## [Dataset extract]
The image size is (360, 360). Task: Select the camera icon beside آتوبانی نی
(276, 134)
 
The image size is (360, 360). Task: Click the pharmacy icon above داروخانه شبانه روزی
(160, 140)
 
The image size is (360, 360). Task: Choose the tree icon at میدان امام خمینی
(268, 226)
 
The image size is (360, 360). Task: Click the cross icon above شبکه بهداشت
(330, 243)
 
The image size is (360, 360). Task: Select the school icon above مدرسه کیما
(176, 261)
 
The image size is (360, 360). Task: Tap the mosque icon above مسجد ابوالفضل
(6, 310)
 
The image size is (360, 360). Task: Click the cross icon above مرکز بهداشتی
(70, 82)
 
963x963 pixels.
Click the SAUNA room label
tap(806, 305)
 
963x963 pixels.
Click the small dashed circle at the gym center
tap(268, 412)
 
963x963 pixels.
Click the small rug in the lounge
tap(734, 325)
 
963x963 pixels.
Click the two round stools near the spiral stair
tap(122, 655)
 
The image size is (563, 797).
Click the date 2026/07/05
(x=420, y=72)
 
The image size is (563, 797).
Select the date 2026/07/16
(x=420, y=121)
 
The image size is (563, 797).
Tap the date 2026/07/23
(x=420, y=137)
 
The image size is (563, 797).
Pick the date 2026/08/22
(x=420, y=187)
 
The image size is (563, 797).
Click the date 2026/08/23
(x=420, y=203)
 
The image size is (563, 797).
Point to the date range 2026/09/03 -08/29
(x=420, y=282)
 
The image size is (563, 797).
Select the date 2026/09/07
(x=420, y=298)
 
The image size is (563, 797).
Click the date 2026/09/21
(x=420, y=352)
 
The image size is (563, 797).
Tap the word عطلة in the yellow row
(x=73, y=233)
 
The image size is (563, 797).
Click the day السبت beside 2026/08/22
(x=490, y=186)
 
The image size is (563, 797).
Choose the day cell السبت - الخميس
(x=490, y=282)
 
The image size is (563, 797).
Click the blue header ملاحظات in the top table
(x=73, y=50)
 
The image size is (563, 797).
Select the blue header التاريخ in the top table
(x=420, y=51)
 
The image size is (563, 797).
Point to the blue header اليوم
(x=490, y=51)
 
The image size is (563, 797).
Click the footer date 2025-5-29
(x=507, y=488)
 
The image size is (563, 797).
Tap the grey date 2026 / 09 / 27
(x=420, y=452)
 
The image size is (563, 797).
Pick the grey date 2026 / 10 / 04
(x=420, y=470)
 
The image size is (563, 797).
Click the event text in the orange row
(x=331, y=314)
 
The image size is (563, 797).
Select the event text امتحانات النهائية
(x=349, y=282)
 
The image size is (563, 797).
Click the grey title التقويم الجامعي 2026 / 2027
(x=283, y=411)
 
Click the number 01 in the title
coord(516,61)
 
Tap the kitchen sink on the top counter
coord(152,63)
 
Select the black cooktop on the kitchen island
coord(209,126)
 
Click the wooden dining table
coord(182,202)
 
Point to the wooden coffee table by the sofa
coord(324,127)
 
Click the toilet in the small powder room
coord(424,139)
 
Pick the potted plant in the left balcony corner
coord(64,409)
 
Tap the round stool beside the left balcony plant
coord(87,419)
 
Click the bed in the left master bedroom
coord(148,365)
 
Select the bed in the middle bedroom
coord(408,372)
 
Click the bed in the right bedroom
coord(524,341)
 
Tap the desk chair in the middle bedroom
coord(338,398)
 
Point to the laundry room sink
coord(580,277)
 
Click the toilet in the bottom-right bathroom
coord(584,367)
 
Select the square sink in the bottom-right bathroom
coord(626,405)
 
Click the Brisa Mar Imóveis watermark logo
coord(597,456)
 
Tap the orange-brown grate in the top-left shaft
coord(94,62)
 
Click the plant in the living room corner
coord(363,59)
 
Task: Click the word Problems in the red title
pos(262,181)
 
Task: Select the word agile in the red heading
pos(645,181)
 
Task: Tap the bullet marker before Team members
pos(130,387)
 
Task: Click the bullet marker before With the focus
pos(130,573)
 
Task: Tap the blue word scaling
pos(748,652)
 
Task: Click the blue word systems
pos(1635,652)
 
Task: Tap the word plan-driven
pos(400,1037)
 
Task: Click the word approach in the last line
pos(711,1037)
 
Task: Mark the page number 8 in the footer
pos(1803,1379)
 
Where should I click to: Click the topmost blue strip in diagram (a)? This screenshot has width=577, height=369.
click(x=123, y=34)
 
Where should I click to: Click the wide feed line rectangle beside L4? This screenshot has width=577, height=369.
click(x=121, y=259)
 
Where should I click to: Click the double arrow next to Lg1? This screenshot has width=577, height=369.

## [Exercise task]
Rescale the data starting at the beginning and ending at the line containing "tap(734, 325)", both included, and write out every line again, requests too. Multiply each answer coordinate by 0.35 and round to whole numbers with halves going up, leaving every number in the requests unchanged.

## [Response for this exercise]
The image size is (360, 360). Task: Select the camera icon beside آتوبانی نی
(97, 47)
 
The image size is (360, 360). Task: Click the pharmacy icon above داروخانه شبانه روزی
(56, 49)
 
The image size is (360, 360). Task: Choose the tree icon at میدان امام خمینی
(94, 79)
 
The image size is (360, 360). Task: Click the cross icon above شبکه بهداشت
(116, 85)
 
The image size is (360, 360). Task: Select the school icon above مدرسه کیما
(62, 91)
 
The image size is (360, 360). Task: Tap the mosque icon above مسجد ابوالفضل
(2, 109)
 
The image size is (360, 360). Task: Click the cross icon above مرکز بهداشتی
(25, 29)
 
963x963 pixels.
Click the SAUNA room label
tap(282, 107)
 
963x963 pixels.
Click the small dashed circle at the gym center
tap(94, 144)
 
963x963 pixels.
Click the small rug in the lounge
tap(257, 114)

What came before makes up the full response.